• **Excerpted records**

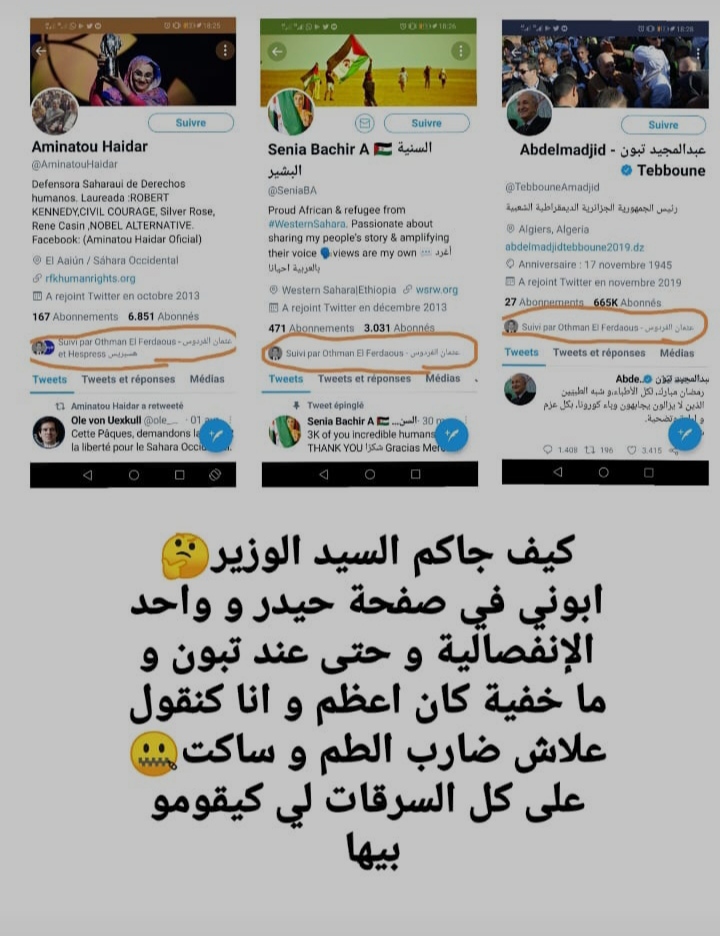Tap compose tweet button on Tebboune profile
Viewport: 720px width, 936px height.
click(x=684, y=433)
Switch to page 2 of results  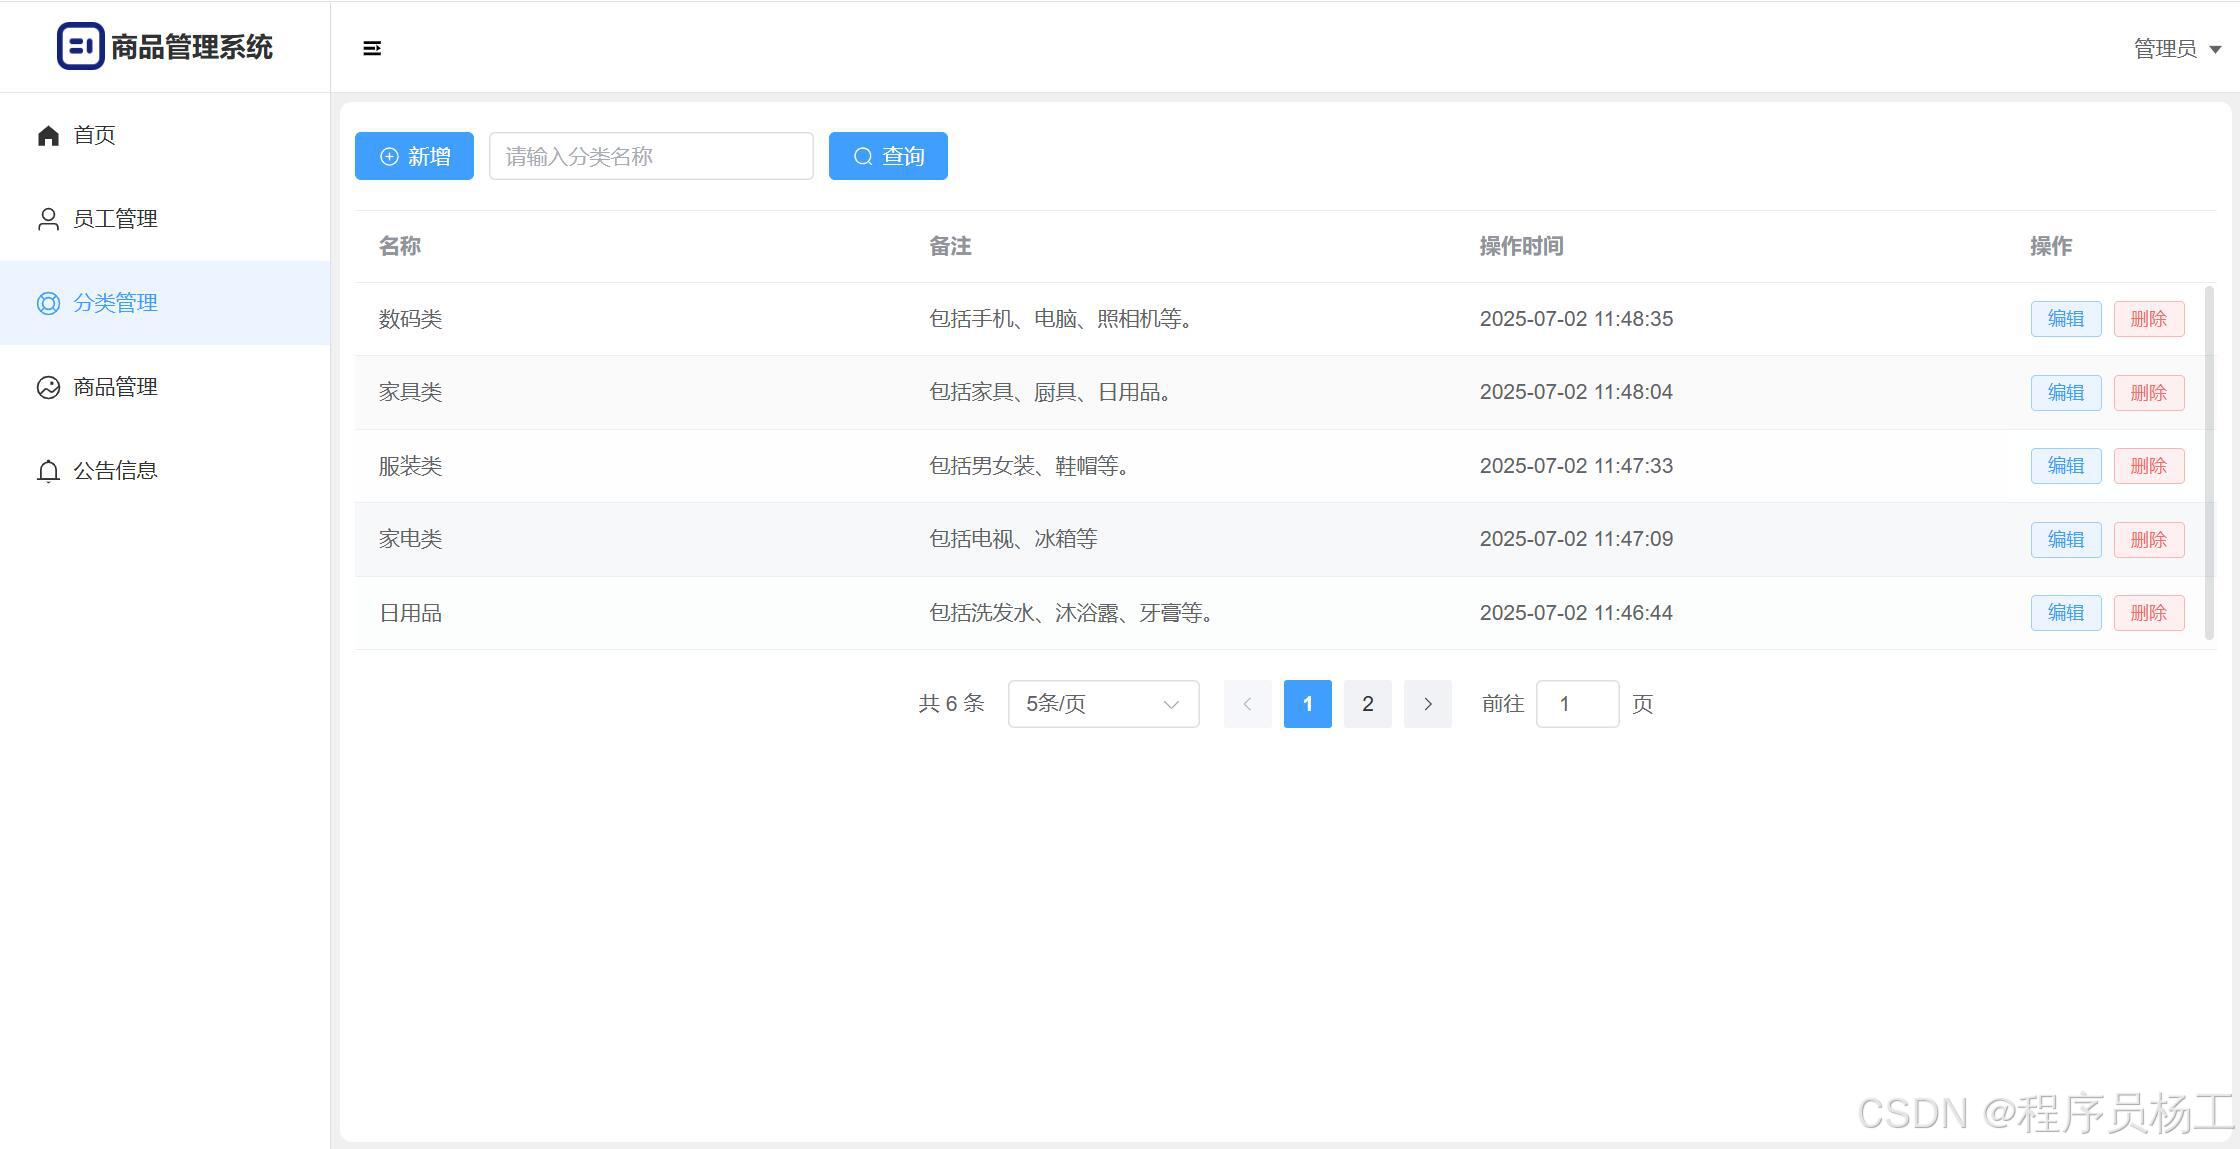(1367, 704)
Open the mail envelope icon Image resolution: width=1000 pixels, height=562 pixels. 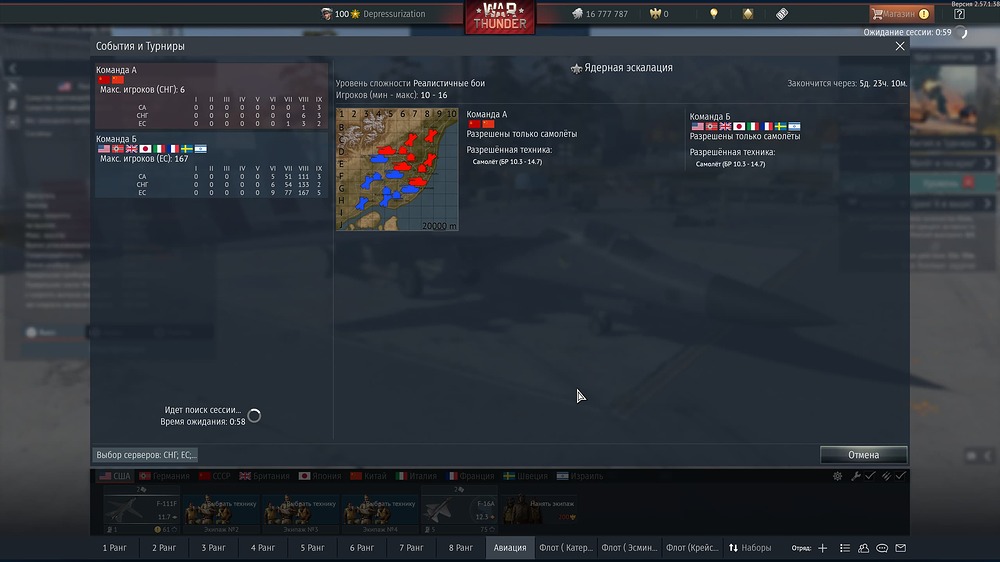901,548
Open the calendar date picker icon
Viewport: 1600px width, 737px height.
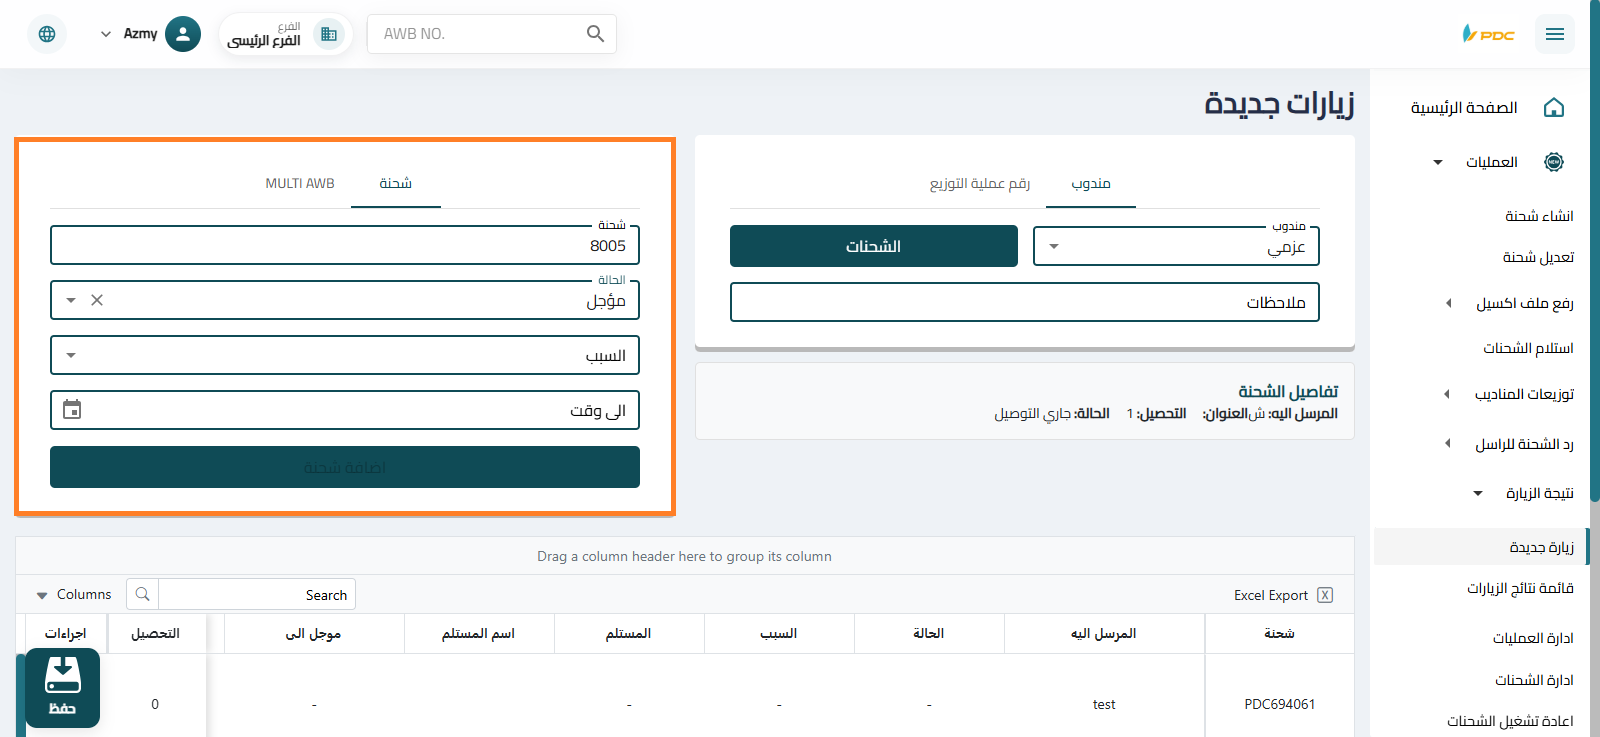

• **Written instruction**
Count the lines above that contain the string "Viewport", treating case as significant. Reply with the number only.

• **Written response**
2